Por lo tanto, estar pendiente de la subvención y de la financiación de eventos deportivos, está bien, seguramente, el argumento es que hay otros efectos como el del desarrollo económico y el de la promoción internacional a través del deporte. Aunque también sería bueno, que lo evaluásemos con un método adecuado, para conocer la repercusión real de tanto evento y patrocinio deportivo.

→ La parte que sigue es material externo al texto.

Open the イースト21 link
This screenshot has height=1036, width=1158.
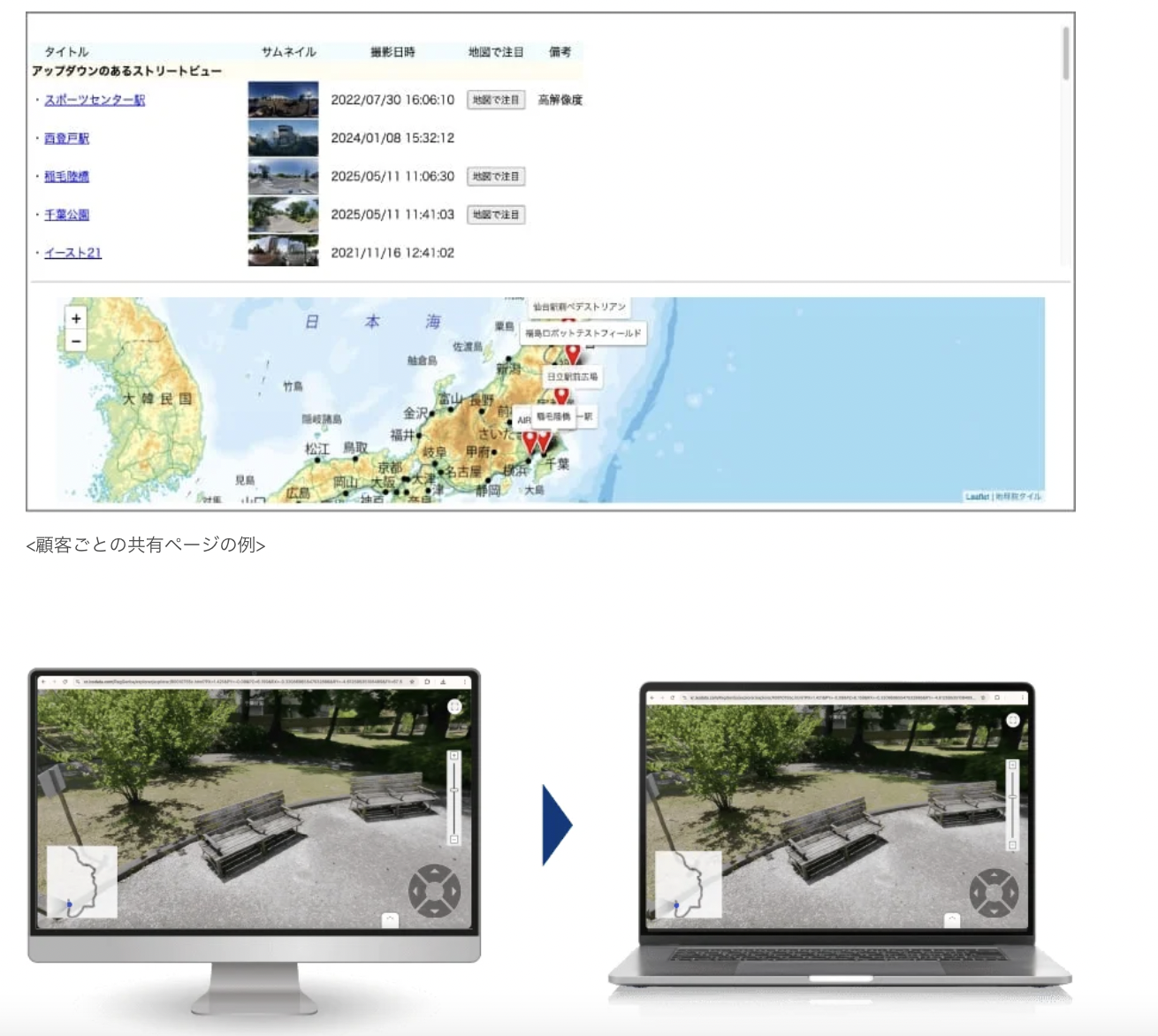[73, 253]
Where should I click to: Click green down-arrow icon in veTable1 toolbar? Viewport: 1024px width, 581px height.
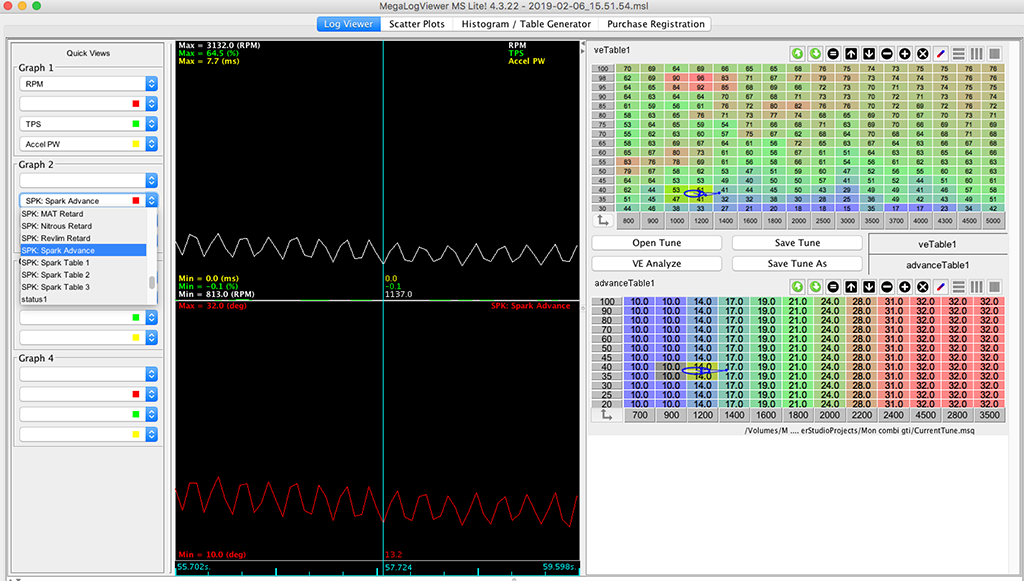816,53
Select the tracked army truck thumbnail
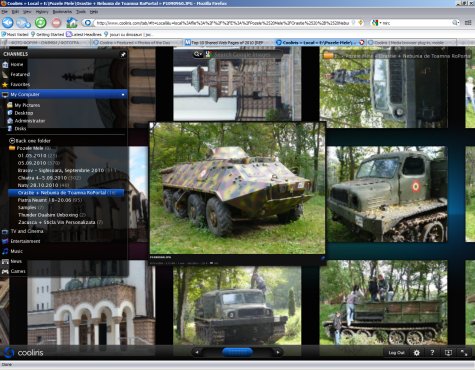The width and height of the screenshot is (475, 370). pos(387,194)
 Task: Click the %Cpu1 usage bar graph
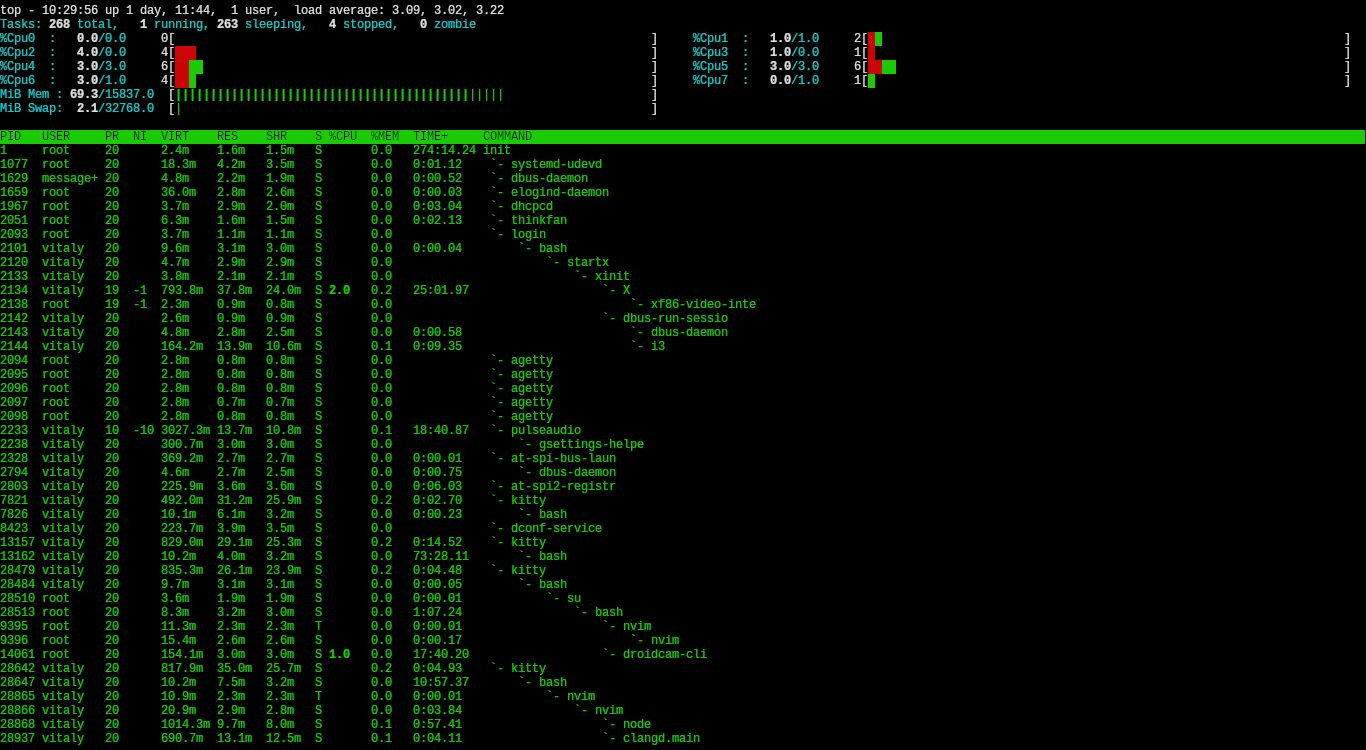(875, 39)
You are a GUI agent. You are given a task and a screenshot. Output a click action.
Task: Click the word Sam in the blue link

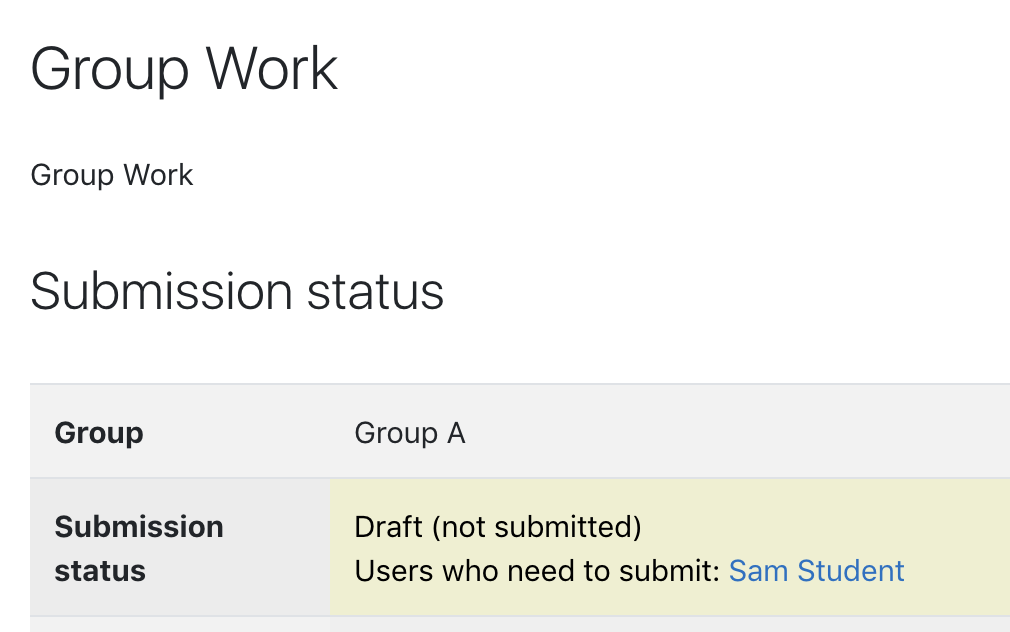point(758,571)
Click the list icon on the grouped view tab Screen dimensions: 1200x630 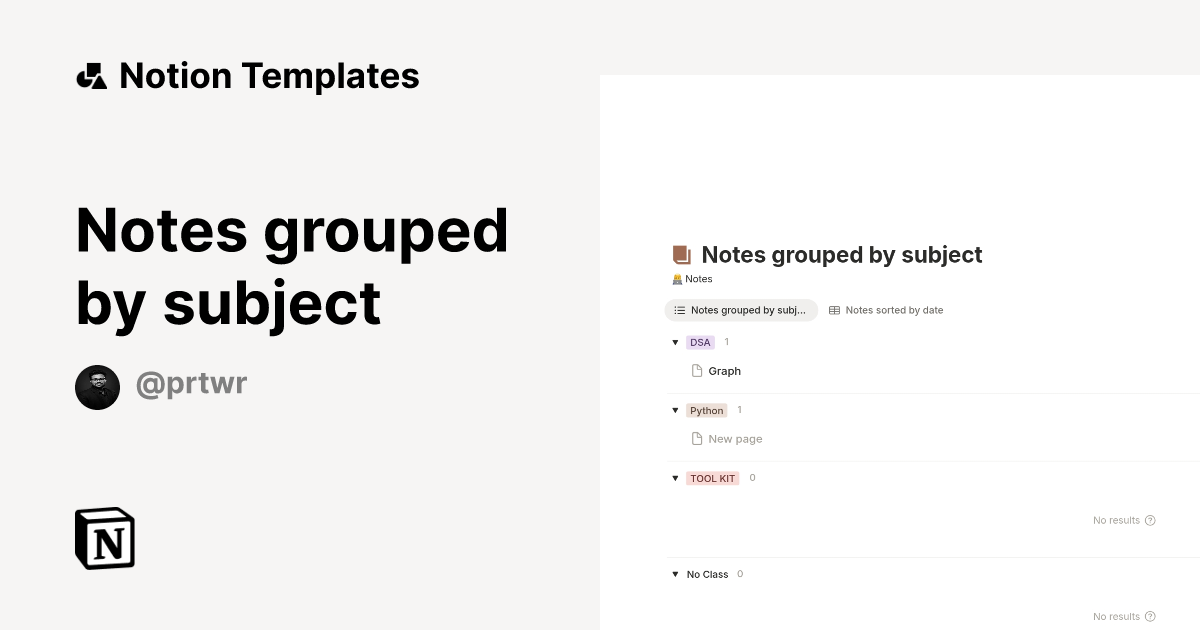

La política deportiva insular, en los próximos cuatro años, requiere de un impulso en el que se vuelva a dar relevancia a los auténticos protagonistas del deporte: los municipios, las federaciones y los clubes de base. Para ello, es importante que desde la conciencia y el compromiso, se comprenda y asuma la importancia del deporte como factor que incide en la mejora de la salud y la cohesión de la población, que es un ámbito en el que hay distintas manifestaciones y no sólo deporte competición, establecer unos principios generales para la acción política y concretar los ejes de actuación desde el programa de gobierno.

 

Al menos, tres, deben ser las bases para las acciones de la dirección política en el cabildo. La mejora y creación de infraestructuras deportivas en toda la isla. La eficacia en la organización deportiva (Instituto Insular de Deportes) para que desde el cabildo se pueda atender y desarrollar las acciones junto a los municipios, federaciones y clubes. Y estructurar las acciones que contribuyan al crecimiento y desarrollo de los municipios y como consecuencia de la isla, por la relevancia de la actividad turística vinculada al deporte y la proyección de imagen según los eventos o el tipo de práctica físico deportiva, que se ofrece.

 

Como en la Odisea de Homero, sólo si eludes los cantos de sirena y te atas al mástil del barco, los pocos que se atan a su plan, a su estrategia, podrán lograr los objetivos políticos desde una adecuada fundamentación y criterio.

 

José Miguel Álamo Mendoza fue consejero de Deportes del Cabildo de Gran Canaria entre 2003 y 2007 e integra el equipo de Políticas Públicas del PP de Canarias.